# [Exercise description]
In the records, switch "Locate" to "Find" in everything from the line containing "Circle.ms (330, 150)" down to the line containing "Services (535, 442)", and give those lines again with nothing else altered.

# [Records provided]
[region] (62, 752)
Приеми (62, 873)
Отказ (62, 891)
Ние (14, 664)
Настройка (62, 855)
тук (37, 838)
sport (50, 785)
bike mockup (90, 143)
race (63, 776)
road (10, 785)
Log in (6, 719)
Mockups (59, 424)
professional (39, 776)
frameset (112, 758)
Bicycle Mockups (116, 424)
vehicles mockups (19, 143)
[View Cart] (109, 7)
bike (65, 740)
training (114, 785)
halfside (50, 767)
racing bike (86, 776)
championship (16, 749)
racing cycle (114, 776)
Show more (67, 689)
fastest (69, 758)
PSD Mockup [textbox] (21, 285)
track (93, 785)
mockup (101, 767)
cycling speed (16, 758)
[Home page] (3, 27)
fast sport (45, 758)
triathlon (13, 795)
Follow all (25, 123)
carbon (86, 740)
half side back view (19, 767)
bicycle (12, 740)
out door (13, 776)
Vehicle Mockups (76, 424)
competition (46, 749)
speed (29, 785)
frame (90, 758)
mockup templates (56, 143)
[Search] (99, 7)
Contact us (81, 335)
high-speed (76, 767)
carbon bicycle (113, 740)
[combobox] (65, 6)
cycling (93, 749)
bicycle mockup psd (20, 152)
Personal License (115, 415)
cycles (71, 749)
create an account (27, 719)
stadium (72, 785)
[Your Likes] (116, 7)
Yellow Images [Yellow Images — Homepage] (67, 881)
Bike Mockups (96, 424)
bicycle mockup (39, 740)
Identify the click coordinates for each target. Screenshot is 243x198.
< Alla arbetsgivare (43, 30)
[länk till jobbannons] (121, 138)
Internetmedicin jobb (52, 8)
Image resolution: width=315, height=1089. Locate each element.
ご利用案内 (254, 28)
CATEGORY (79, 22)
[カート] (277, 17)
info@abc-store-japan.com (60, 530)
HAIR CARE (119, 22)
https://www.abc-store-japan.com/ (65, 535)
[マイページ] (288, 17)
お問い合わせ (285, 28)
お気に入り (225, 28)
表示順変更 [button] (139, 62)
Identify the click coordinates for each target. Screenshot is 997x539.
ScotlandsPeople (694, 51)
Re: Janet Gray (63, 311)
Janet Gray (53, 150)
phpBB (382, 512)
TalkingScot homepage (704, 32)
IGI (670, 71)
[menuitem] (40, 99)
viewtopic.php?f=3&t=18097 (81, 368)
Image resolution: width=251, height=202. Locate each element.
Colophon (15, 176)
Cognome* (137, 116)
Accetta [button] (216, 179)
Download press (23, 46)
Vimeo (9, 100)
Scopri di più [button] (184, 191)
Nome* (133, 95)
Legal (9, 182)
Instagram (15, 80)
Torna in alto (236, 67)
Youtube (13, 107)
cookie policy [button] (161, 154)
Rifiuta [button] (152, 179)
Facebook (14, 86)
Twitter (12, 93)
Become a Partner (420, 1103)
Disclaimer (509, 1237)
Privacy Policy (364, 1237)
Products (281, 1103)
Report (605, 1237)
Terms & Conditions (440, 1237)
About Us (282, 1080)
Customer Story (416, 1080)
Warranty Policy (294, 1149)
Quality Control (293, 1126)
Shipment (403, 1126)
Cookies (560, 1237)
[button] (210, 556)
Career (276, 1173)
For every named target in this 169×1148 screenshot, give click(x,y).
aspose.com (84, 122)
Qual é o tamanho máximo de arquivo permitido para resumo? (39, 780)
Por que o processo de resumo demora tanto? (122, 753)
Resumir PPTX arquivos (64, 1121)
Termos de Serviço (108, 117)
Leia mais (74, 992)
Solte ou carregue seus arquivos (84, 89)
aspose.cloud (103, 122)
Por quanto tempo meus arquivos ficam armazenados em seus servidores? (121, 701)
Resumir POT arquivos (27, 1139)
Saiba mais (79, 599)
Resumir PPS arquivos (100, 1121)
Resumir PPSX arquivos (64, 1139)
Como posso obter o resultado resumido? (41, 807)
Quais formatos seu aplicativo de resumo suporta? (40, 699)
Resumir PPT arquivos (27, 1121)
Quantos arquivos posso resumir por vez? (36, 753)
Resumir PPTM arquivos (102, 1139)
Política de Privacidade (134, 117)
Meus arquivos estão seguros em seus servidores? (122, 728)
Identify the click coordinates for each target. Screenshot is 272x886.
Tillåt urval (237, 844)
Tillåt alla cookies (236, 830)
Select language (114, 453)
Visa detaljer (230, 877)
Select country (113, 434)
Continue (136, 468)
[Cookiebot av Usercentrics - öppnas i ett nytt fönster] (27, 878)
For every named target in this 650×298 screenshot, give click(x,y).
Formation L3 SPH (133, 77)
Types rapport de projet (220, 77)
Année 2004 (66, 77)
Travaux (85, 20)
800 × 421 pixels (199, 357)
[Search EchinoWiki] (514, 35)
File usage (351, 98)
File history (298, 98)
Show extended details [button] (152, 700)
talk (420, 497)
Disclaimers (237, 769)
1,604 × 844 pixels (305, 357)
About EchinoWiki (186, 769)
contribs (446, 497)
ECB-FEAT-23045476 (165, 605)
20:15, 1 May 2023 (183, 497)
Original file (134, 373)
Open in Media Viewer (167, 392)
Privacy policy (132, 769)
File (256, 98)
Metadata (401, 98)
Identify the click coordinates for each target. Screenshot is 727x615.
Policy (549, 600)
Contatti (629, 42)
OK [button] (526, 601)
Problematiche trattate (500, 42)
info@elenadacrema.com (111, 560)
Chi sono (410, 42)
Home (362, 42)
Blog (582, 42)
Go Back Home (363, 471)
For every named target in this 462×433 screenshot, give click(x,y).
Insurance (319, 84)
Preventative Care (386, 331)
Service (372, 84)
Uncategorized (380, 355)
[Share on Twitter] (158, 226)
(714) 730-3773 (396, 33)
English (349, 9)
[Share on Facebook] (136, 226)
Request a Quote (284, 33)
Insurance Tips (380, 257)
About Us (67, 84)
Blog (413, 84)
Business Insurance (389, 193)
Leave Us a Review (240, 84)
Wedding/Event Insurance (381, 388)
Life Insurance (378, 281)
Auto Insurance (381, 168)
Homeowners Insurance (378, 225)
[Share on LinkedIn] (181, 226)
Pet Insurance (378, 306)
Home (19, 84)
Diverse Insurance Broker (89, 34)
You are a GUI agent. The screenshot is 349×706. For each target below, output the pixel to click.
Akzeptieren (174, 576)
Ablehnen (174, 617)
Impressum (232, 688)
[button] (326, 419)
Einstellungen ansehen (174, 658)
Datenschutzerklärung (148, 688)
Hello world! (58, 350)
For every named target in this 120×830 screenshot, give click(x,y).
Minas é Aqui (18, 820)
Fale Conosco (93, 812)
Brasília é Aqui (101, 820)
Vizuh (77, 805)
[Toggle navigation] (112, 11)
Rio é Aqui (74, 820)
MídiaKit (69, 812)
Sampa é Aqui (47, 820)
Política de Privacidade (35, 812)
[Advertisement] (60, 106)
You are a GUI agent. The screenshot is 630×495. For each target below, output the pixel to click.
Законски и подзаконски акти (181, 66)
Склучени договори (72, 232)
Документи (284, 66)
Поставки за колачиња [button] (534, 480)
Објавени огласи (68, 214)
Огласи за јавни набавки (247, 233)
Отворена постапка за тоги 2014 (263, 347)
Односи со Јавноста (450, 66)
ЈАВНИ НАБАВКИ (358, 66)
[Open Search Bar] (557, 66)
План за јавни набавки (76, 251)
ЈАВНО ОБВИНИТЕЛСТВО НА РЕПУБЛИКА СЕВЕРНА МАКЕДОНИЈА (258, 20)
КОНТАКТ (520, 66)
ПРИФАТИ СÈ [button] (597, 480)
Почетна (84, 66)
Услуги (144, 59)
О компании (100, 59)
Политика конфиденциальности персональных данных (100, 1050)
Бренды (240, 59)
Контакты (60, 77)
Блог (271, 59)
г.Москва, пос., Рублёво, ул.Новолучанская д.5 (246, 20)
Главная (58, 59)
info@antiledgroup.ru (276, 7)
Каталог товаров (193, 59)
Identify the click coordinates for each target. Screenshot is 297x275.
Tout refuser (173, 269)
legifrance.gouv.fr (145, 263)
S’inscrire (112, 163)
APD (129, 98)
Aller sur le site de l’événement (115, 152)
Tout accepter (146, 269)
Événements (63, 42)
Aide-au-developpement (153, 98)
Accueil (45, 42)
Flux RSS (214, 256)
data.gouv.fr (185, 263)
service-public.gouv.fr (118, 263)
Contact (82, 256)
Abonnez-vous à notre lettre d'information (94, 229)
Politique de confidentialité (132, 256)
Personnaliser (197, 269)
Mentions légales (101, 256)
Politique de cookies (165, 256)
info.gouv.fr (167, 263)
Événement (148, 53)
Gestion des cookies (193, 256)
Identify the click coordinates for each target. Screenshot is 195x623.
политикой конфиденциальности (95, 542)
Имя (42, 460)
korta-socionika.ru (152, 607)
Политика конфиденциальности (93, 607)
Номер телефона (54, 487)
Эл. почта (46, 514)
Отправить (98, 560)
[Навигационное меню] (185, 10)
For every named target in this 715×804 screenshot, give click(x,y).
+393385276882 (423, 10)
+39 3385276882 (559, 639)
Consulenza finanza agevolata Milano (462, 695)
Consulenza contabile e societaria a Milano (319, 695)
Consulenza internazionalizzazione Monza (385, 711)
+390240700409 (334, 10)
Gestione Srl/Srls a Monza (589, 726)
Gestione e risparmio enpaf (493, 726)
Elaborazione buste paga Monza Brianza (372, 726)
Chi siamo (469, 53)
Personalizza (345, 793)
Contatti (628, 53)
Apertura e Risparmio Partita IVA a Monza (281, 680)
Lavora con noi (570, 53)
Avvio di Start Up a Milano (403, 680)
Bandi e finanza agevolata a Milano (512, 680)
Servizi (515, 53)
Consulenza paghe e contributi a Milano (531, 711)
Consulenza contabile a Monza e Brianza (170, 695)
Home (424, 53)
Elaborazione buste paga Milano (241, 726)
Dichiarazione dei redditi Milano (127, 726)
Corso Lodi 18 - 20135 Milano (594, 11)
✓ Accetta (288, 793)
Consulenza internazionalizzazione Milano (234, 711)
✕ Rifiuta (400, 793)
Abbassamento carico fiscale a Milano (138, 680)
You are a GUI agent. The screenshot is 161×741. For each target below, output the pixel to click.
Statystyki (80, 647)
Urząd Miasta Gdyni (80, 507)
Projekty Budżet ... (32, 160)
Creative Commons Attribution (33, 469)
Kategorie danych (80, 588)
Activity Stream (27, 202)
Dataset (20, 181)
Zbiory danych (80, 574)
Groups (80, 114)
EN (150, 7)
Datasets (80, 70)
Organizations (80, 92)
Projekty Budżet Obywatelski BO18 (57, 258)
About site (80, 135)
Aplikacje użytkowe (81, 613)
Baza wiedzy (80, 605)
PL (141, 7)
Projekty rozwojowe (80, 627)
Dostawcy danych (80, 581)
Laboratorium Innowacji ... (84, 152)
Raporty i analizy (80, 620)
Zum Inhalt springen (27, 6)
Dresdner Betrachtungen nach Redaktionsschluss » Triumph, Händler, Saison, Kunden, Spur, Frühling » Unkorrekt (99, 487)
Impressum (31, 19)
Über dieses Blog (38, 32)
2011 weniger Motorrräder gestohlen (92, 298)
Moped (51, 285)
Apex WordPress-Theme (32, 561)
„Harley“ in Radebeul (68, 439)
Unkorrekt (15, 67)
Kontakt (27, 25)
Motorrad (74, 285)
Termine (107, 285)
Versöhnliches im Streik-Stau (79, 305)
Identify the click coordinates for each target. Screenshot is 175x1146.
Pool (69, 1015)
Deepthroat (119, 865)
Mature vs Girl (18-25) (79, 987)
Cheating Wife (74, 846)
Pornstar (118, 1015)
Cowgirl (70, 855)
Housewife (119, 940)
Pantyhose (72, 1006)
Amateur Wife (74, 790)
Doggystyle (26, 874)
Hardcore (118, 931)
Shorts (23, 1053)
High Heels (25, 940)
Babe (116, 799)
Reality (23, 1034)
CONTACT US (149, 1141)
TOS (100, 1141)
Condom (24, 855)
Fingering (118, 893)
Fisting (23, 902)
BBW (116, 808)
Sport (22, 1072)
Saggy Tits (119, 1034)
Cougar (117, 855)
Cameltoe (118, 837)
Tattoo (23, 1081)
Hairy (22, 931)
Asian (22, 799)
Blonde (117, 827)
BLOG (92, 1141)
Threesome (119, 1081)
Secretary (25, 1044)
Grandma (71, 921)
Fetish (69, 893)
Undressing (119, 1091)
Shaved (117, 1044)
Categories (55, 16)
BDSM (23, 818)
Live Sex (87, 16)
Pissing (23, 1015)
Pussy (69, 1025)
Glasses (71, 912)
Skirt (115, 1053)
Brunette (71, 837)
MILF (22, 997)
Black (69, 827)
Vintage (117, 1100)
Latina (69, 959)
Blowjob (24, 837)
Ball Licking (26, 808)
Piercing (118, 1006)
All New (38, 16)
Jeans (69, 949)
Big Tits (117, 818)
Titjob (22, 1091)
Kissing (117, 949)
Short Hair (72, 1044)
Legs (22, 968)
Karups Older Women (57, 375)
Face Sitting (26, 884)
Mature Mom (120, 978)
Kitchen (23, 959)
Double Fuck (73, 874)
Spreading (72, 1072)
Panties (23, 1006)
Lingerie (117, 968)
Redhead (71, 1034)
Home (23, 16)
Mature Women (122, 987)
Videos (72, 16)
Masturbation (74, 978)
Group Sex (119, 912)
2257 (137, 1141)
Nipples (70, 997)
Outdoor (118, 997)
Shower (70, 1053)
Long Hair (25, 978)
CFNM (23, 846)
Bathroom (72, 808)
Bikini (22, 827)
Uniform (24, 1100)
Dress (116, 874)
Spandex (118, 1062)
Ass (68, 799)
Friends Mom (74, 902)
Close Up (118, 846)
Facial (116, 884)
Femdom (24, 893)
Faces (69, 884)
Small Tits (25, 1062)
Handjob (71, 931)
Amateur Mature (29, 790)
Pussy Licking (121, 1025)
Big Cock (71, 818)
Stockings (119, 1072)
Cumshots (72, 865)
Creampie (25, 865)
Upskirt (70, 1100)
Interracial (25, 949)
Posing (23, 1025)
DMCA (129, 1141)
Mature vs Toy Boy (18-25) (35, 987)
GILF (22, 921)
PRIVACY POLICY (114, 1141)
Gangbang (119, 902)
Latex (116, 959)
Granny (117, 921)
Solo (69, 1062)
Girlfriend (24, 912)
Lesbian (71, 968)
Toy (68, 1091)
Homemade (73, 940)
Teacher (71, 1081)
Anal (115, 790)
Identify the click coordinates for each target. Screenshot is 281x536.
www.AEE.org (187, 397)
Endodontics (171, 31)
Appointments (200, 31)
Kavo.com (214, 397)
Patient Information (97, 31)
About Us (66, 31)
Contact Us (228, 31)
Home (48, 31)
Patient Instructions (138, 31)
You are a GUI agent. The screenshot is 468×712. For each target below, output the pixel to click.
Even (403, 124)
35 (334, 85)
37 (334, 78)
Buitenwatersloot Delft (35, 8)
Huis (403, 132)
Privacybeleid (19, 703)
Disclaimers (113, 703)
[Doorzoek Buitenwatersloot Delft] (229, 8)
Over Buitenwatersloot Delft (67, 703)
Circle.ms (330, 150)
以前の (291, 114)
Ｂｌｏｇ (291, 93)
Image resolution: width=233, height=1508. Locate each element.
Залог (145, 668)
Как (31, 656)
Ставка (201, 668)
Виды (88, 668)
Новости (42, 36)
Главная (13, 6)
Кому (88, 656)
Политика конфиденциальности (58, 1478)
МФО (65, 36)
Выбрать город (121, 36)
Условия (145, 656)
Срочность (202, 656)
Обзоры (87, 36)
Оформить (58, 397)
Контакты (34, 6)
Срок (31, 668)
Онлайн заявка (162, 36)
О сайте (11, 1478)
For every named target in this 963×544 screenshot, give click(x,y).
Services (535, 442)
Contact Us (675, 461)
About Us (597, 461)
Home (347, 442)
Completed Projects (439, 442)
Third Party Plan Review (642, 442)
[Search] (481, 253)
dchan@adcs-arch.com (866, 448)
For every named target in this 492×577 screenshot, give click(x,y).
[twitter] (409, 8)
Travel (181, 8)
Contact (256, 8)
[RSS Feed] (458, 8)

# [Written answer]
Circle.ms (330, 150)
以前の (291, 114)
Ｂｌｏｇ (291, 93)
Image resolution: width=233, height=1508. Find each element.
Залог (145, 668)
Как (31, 656)
Ставка (201, 668)
Виды (88, 668)
Новости (42, 36)
Главная (13, 6)
Кому (88, 656)
Политика конфиденциальности (58, 1478)
МФО (65, 36)
Выбрать город (121, 36)
Условия (145, 656)
Срочность (202, 656)
Обзоры (87, 36)
Оформить (58, 397)
Контакты (34, 6)
Срок (31, 668)
Онлайн заявка (162, 36)
О сайте (11, 1478)
For every named target in this 963×544 screenshot, give click(x,y).
Services (535, 442)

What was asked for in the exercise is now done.